[Saved data entries]
┏━━
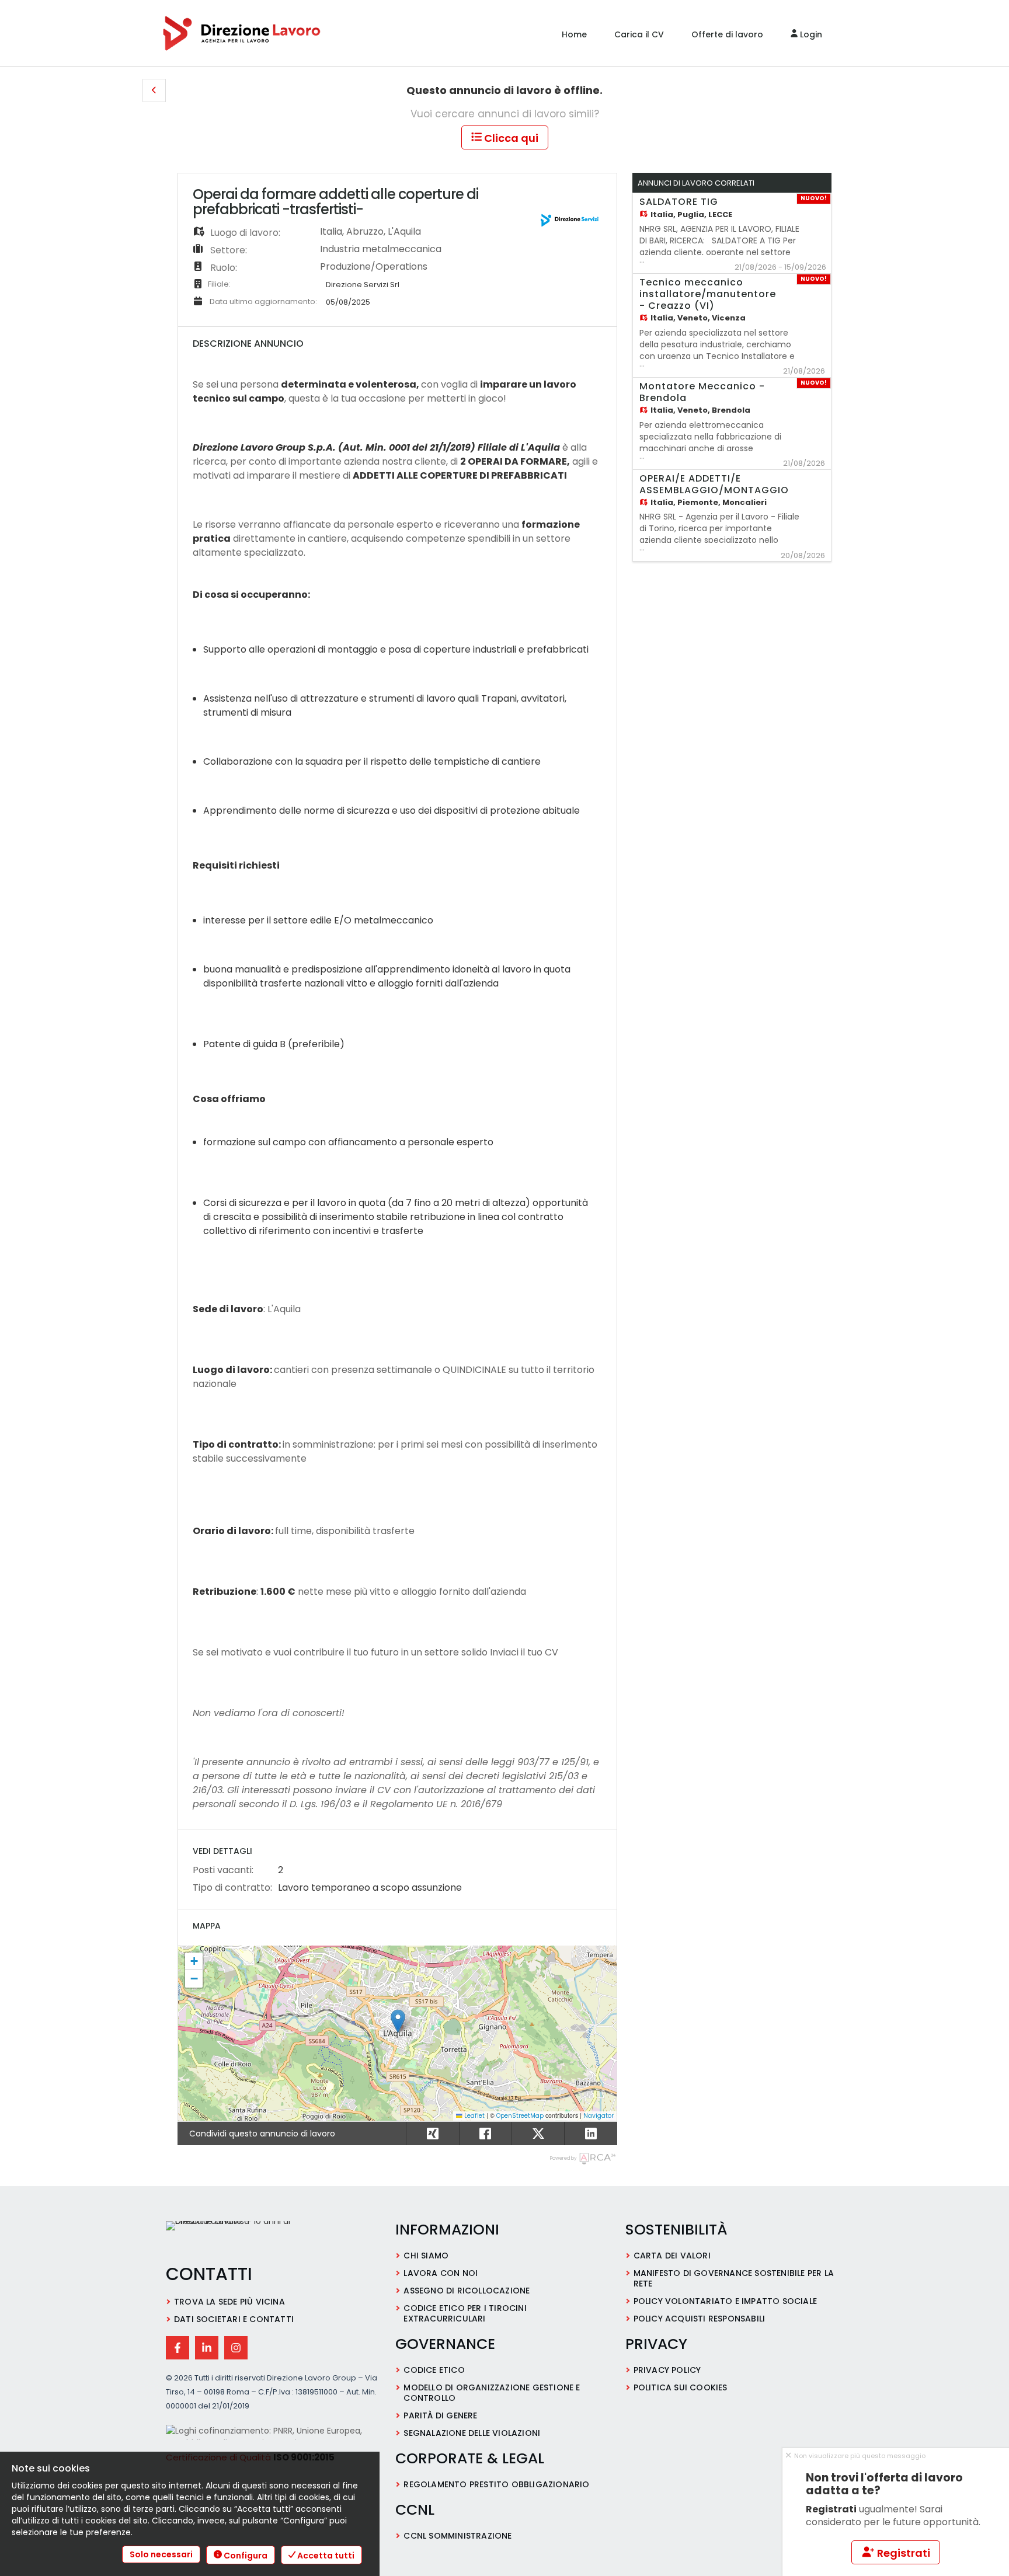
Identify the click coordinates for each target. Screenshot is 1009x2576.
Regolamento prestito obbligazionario (496, 2484)
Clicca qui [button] (510, 138)
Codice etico (433, 2370)
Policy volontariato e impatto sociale (725, 2301)
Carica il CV (639, 34)
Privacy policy (667, 2370)
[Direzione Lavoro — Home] (244, 2236)
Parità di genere (440, 2415)
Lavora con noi (440, 2273)
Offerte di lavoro (727, 34)
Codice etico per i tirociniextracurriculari (464, 2313)
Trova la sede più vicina (229, 2301)
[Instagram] (236, 2347)
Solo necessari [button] (161, 2554)
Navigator (598, 2115)
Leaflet (473, 2115)
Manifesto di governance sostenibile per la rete (734, 2278)
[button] (154, 90)
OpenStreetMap (520, 2115)
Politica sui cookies (681, 2387)
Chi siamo (425, 2255)
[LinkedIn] (206, 2347)
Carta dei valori (672, 2255)
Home (574, 34)
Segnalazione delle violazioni (471, 2433)
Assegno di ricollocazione (466, 2290)
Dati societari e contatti (234, 2319)
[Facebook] (177, 2347)
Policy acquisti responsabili (700, 2318)
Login (810, 34)
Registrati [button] (902, 2553)
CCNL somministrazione (457, 2535)
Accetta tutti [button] (324, 2555)
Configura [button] (244, 2555)
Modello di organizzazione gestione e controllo (491, 2392)
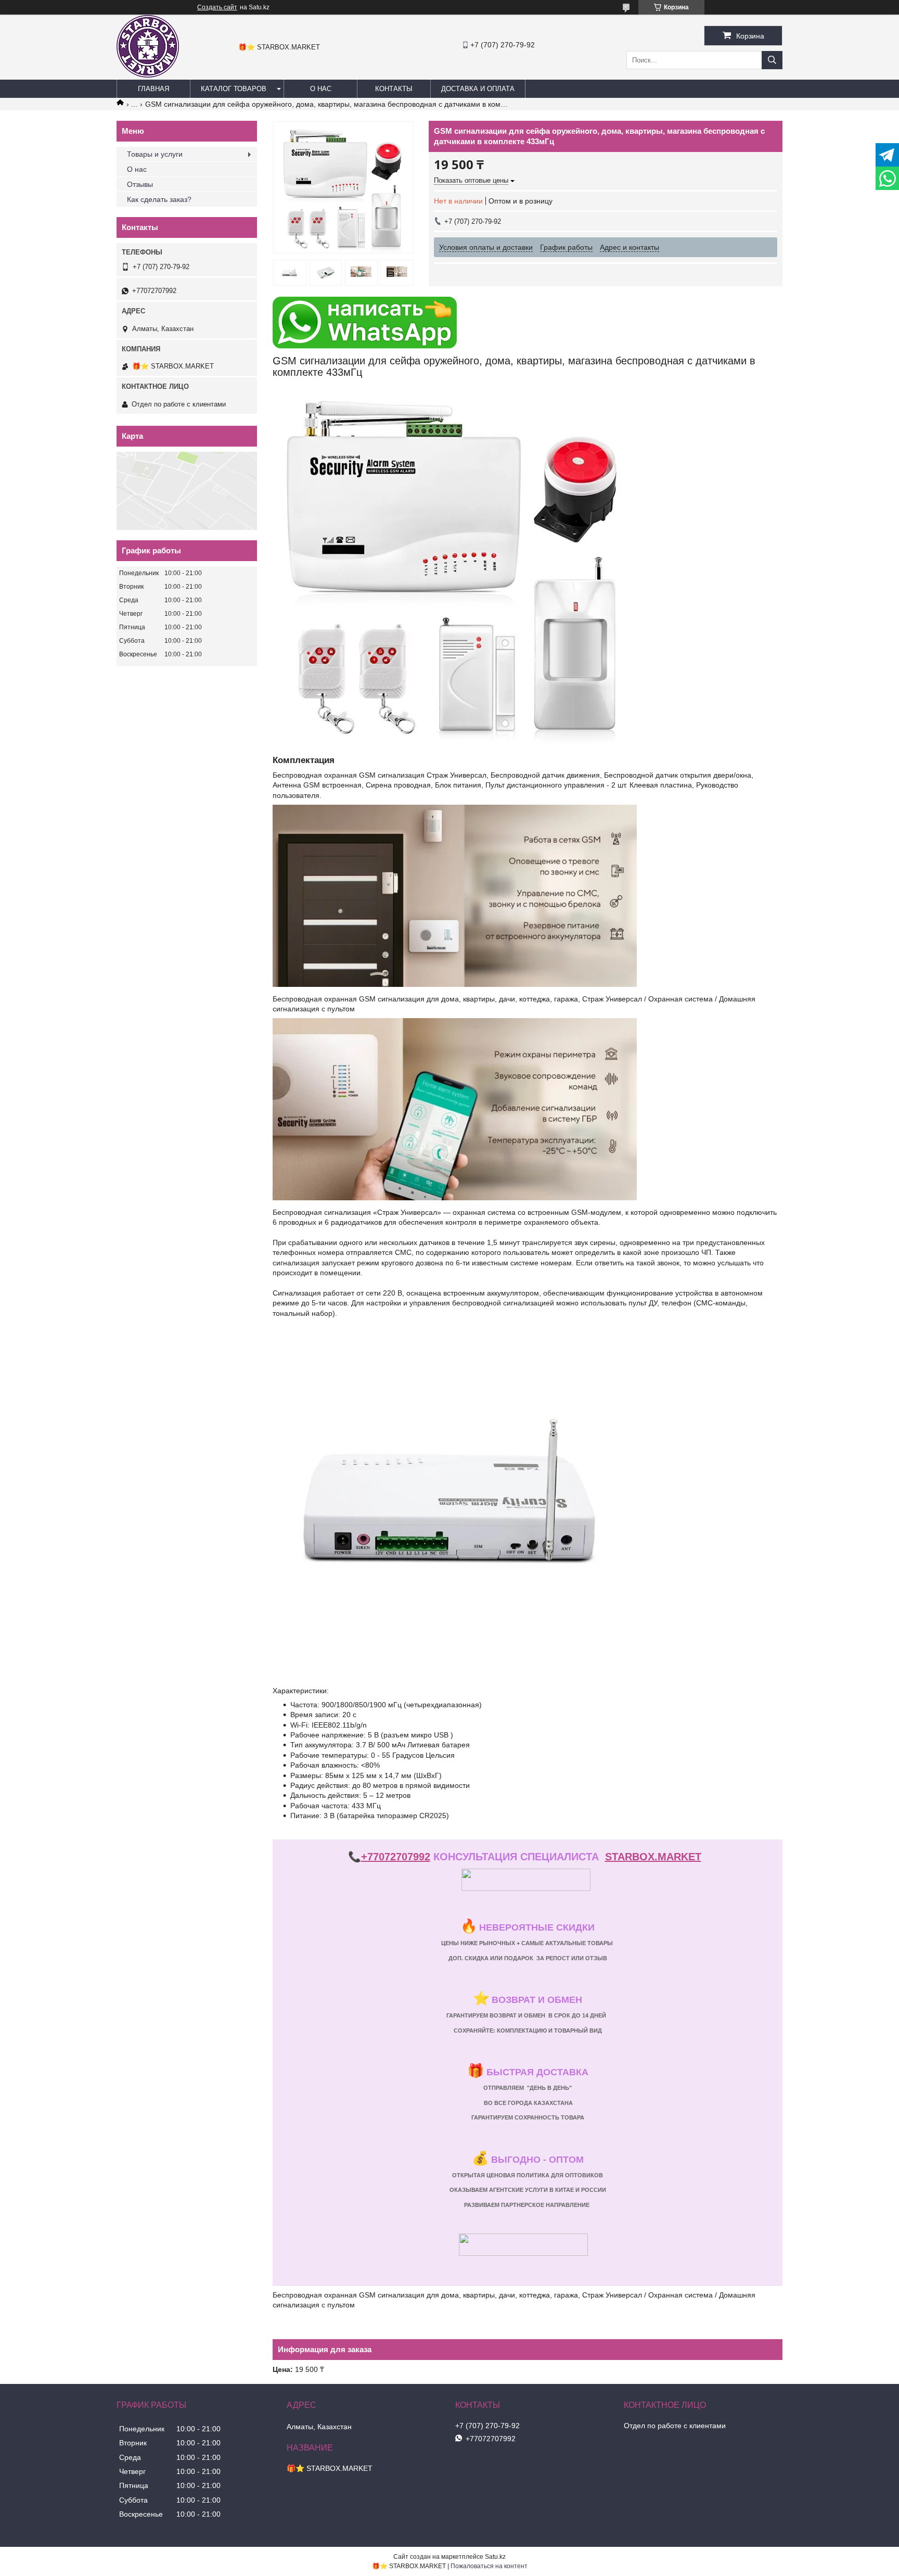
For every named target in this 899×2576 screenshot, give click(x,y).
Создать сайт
┗━━
**What to produce:** Nothing but the pictures may be dropped; output the records above exactly.

**Result of the exercise:**
Identify the click coordinates for each target. Screenshot is 1009x2576.
Regolamento prestito obbligazionario (496, 2484)
Clicca qui [button] (510, 138)
Codice etico (433, 2370)
Policy volontariato e impatto sociale (725, 2301)
Carica il CV (639, 34)
Privacy policy (667, 2370)
[Direzione Lavoro — Home] (244, 2236)
Parità di genere (440, 2415)
Lavora con noi (440, 2273)
Offerte di lavoro (727, 34)
Codice etico per i tirociniextracurriculari (464, 2313)
Trova la sede più vicina (229, 2301)
[Instagram] (236, 2347)
Solo necessari [button] (161, 2554)
Navigator (598, 2115)
Leaflet (473, 2115)
Manifesto di governance sostenibile per la rete (734, 2278)
[button] (154, 90)
OpenStreetMap (520, 2115)
Politica sui cookies (681, 2387)
Chi siamo (425, 2255)
[LinkedIn] (206, 2347)
Carta dei valori (672, 2255)
Home (574, 34)
Segnalazione delle violazioni (471, 2433)
Assegno di ricollocazione (466, 2290)
Dati societari e contatti (234, 2319)
[Facebook] (177, 2347)
Policy acquisti responsabili (700, 2318)
Login (810, 34)
Registrati [button] (902, 2553)
CCNL somministrazione (457, 2535)
Accetta tutti [button] (324, 2555)
Configura [button] (244, 2555)
Modello di organizzazione gestione e controllo (491, 2392)
For every named target in this 899×2576 screenshot, give click(x,y).
Создать сайт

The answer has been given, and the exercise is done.